The future of the olive oil sector’s governing body – the International Olive Council (IOC) – and progress in transatlantic free trade talks were among issues debated at the latest meeting of the European Commission’s Advisory Group on Olives and Derived Products.
Transatlantic free trade talks
Spain’s Rafael Sánchez de Puerta Díaz chairs the group, which meets twice a year to inform the commission of the views of various stakeholders, and he said the June 10 meeting also saw discussion of the need for continued implementation of the EU olive oil action plan and for more accurate market data.
Sánchez said the group was given an update by the Commission on progress on its free trade talks with the U.S. He said members of the advisory group stressed the need to push for homogenization of standards applying to the olive oil sector and the removal of trade barriers, in particular in relation to residues of the pesticide chlorpyrifos-ethyl, which continues to see some containers of olive oil rejected in American ports.
Future of the IOC
With the 2005 agreement on the operation of the IOC expiring at the end of the year, discussion continued on the council’s future. Sánchez said the group supports the IOC becoming more involved not just in producer countries but in consumer ones, particularly to promote understanding and acceptance of its regulations on quality and purity.
EU olive oil action plan
Sánchez said the advisory group reminded the Commission about the need to continue with the implementation of its olive oil action plan, in particular support for research on the control of the quality and purity of olive oil and promotion of more consistent consumer information and improved product classifications and definitions.
Though there is consensus in the group for changing the current IOC definition of “olive oil” – which is refined oil with some virgin olive oil – Sánchez said no alternatives had been proposed. “I think it’s up to the packaging sector to develop a concrete proposal,” he said.

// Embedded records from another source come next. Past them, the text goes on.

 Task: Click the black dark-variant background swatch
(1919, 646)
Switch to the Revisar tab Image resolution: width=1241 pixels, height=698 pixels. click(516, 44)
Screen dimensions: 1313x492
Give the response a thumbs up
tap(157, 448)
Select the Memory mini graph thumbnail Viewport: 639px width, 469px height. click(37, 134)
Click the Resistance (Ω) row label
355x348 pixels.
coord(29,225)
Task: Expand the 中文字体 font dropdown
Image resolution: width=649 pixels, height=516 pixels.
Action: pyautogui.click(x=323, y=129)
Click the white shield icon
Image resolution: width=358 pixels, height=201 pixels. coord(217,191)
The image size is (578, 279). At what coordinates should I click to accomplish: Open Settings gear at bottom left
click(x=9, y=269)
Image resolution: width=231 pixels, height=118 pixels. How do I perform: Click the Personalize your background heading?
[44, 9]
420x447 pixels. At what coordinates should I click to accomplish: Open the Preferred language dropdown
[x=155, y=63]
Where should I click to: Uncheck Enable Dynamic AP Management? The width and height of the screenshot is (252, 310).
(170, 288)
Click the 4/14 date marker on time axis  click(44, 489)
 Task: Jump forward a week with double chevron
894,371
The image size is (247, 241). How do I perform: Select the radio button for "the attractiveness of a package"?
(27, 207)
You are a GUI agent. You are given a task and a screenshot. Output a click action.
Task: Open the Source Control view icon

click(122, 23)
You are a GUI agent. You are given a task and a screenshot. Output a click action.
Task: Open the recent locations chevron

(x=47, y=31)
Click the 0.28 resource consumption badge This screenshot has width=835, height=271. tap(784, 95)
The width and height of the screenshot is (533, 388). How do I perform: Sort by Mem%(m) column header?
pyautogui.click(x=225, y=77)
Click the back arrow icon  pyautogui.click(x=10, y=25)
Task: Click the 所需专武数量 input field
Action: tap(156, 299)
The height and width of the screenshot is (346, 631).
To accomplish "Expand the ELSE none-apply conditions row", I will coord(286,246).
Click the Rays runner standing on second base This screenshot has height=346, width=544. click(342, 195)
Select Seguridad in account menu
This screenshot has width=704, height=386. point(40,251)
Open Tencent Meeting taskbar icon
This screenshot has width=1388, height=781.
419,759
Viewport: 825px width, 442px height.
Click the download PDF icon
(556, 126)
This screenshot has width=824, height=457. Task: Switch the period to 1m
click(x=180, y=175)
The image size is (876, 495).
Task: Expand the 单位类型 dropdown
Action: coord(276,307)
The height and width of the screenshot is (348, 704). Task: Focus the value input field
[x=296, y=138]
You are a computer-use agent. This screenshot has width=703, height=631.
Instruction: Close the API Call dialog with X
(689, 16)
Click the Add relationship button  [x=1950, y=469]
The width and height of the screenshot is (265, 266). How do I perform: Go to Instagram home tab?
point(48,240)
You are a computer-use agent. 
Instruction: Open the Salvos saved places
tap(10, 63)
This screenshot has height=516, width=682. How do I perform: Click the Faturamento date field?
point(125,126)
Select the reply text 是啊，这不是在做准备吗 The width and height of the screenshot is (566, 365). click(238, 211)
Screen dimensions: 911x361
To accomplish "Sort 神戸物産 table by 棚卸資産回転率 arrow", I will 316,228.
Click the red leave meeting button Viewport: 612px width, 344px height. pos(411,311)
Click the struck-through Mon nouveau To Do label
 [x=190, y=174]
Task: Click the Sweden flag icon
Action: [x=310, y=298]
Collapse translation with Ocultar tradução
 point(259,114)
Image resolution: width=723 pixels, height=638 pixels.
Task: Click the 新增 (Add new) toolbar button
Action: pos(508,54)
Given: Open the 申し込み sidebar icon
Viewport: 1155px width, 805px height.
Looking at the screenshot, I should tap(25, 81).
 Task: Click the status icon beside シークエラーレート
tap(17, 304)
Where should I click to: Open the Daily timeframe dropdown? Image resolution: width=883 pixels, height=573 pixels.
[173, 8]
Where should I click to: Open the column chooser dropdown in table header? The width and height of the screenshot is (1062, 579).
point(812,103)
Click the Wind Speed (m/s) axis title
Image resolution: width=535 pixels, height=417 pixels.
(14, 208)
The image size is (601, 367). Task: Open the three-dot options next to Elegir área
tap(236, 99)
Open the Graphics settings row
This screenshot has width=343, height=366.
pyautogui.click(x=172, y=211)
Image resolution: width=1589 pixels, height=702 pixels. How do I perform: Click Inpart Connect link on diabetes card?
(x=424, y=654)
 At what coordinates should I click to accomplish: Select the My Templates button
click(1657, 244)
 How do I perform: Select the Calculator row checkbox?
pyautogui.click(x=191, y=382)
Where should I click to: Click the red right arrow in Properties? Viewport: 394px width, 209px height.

Possible amalgamation of EU advisory groups
There’s talk within the Commission of possibly combining various of the EU advisory groups, such as those on olives and derived products, on fruit and vegetables, and on spirit drinks. Sánchez said the olive group had expressed its complete objection to such a move, which would combine very different products.
Inaccuracy of olive oil production and trade estimates
Sánchez said there continues to be concern within the advisory group about the accuracy of production and trade statistics. “Very often there are differences between what the governments report to the Commission and what a country’s producer organizations say, and this is mainly occurs in Italy,” he said.
Similarly, and though it’s improving, discrepancies are seen in the trade balances published by the IOC, probably due to mismanagement of data in the countries providing the figures, he said.
While the latest IOC market newsletter reported a year-on-year drop in olive oil and olive pomace oil imports of nearly 8 percent across seven major markets, Sánchez said he believes the world market “is still growing.”
Sánchez in new role with Dcoop
Sánchez was elected chairman of the Advisory Group on Olives and Derived Products last year. In May this year he was appointed as an assistant general manager of Dcoop (formerly known as the Hojiblanca Cooperative Group), the world’s biggest producer of extra virgin olive oil. The former director general of FAECA, the Andalusian Federation of Agricultural Cooperative Enterprises, he continues to represent the sector at various levels including on committees of the IOC and EU farmer lobby Copa-Cogeca.